By Khushwant Singh .Edited by Mala Dayal
Aleph Book Company, New Delhi, 2015, pp. 231, Rs. 499.00


Having been close to Khushwant and hearing countless stories firsthand, reading the book made me feel as though I am sitting by him, listening to him recount his impression of ideas, people and places. He remains the best raconteur I knew, and will probably never meet anyone better. Some stories are familiar, while others seem refreshingly new. That’s because most essays in this collection were written during the sixties and seventies, with some even dated in the late fifties. Mala Dayal, Khushwant’s daughter and editor of this book has been careful in selecting its content. It contains his columns and essays that have not been previously published in the innumerable collections of Singh’s works. The book is divided in four sections, ‘Unforgettable People’, ‘Memorable Places’ ‘The Indian Way’ and ‘A Matter of Politics’. People were what fascinated Khushwant the most. He enjoyed meeting all kinds of people, from the commoners to celebrities. The first section of the book covers public icons like Baba Kharak Singh, Jawaharlal Nehru, Dev Anand, Amir Khusrau, Lata Mangeshkar, Humayun Kabir, Fakhruddin Ahmed to the portrait of Raman Raghav, the serial killer who terrorized Mumbai in the sixties. Typical of Khushwant, these are marked with rare perceptiveness and an edge of humour. I particularly enjoyed the charming chapter, ‘Nehru as a Writer’, where Khushwant recalls being Nehru’s escort to the bookstores in London.
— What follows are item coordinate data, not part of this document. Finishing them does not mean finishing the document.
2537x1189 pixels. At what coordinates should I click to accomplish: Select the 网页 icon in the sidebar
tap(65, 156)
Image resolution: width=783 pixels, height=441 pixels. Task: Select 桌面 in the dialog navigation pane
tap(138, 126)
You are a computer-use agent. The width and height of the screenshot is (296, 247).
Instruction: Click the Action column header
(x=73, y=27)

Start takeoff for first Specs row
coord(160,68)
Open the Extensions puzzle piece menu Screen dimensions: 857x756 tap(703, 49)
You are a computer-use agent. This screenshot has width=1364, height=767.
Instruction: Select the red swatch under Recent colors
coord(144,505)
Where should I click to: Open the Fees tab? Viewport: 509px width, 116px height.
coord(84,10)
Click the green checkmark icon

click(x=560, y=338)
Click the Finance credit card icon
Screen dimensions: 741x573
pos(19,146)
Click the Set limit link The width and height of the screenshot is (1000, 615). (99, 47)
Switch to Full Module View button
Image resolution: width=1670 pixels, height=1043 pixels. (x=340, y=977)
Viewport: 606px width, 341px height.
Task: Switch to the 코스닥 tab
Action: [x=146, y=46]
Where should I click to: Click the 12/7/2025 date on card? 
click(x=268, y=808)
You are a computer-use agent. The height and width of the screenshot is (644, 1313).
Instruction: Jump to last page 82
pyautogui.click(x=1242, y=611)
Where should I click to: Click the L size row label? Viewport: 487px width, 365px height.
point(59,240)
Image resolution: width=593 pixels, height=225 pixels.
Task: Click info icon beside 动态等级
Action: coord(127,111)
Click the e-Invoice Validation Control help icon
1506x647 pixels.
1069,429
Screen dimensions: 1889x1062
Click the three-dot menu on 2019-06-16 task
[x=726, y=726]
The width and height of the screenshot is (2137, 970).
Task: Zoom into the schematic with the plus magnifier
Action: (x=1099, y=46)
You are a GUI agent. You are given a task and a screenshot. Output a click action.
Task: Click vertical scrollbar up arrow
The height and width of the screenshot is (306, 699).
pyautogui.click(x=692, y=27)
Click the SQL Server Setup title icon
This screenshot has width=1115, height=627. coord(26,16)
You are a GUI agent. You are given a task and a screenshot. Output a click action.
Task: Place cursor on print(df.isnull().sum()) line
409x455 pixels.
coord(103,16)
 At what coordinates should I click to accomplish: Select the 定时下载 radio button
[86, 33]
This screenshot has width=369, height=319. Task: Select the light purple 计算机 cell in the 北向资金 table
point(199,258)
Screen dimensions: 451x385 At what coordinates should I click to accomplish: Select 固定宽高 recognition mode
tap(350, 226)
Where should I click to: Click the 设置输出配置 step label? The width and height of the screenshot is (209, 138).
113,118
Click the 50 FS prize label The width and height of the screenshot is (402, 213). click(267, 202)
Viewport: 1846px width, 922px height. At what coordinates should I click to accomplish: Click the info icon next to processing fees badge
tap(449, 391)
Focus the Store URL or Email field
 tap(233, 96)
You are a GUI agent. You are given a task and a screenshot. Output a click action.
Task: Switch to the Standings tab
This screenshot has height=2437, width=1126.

Nehru picked up twenty books, fifteen on Bernard Shaw and five on Oscar Wilde. ‘The only conclusion I drew from this selection was that the Prime Minister was familiar with the works of Shaw and Wilde—because he did not buy a single book by them, but all on them’. Such close encounter insights typify the writings on people. There is gossip and malice too, hitting out at Nehru’s special assistant M.O Mathai, calling the chapter ‘Being Untrue to One’s Salt’. He writes, ‘Mathai claims to have had loyalty and affection for Nehru. This does not stop him from maligning Nehru as a lecher who, unknown to the world even sired a bastard. Can there be a better example of disloyalty to a master who is unable to answer such calumny? Does this not amount to being untrue to one’s salt, of being a namak haram?’ Forever disturbed by the strained relations between India and Pakistan, Khushwant lost no opportunity to write about the country ...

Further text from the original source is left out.